[Stored records]
== Segment start ==

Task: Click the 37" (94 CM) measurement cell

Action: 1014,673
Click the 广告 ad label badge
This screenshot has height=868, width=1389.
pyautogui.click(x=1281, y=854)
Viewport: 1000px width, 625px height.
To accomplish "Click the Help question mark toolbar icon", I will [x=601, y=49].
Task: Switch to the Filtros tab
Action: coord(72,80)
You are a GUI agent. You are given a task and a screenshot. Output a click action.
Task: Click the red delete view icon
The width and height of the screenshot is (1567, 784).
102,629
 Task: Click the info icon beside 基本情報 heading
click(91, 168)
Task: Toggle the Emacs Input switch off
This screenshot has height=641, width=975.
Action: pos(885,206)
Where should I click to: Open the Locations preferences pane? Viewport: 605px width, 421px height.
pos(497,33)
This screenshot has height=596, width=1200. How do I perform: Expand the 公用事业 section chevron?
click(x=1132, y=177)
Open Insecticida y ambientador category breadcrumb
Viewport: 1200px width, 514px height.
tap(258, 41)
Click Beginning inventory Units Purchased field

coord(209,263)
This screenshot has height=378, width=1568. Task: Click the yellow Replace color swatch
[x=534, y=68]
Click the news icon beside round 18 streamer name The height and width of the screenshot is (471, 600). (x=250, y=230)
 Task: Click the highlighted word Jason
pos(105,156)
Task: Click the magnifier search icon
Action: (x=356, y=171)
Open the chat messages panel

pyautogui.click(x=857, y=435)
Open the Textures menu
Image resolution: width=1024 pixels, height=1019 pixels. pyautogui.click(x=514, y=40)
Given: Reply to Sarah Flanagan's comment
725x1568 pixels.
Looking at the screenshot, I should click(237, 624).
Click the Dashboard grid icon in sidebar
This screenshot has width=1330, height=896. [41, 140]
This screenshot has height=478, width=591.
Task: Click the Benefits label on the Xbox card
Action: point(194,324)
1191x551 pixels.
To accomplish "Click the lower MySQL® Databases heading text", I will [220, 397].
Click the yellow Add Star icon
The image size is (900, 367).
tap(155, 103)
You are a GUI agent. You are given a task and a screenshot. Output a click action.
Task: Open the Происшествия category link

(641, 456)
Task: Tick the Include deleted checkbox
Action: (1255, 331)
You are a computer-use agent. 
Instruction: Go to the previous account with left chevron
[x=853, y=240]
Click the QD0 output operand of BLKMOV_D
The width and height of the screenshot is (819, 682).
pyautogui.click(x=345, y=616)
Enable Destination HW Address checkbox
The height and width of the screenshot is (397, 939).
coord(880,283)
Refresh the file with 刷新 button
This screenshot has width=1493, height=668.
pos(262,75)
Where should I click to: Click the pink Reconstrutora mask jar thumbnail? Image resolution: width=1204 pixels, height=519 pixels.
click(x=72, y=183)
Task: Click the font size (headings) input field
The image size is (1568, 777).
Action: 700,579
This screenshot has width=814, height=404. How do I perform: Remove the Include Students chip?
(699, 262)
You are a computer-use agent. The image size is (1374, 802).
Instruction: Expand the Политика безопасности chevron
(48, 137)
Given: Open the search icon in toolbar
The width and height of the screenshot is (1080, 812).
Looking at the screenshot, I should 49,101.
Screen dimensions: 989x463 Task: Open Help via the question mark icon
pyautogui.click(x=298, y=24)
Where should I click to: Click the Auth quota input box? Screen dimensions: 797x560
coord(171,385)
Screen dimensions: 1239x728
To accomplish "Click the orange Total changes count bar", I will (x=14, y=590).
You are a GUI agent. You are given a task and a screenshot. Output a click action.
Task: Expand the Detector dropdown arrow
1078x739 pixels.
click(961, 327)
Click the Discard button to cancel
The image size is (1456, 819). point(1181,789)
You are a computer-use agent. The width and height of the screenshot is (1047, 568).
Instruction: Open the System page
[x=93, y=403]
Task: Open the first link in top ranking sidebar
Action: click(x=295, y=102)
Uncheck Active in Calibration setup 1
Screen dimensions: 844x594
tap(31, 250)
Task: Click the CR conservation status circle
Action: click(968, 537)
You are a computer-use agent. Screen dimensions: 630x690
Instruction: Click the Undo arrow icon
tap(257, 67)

== Segment end ==

| Assigned task |
Scan the entries above for the string "agent" and copy each line containing it.

| Exercise output |
You are a GUI agent. You are given a task and a screenshot. Output a click action.
You are a GUI agent. You are given a task and a screenshot. Output a click action.
You are a computer-use agent. 
You are a computer-use agent. The image size is (1374, 802).
You are a GUI agent. You are given a task and a screenshot. Output a click action.
You are a computer-use agent. The width and height of the screenshot is (1047, 568).
You are a computer-use agent. Screen dimensions: 630x690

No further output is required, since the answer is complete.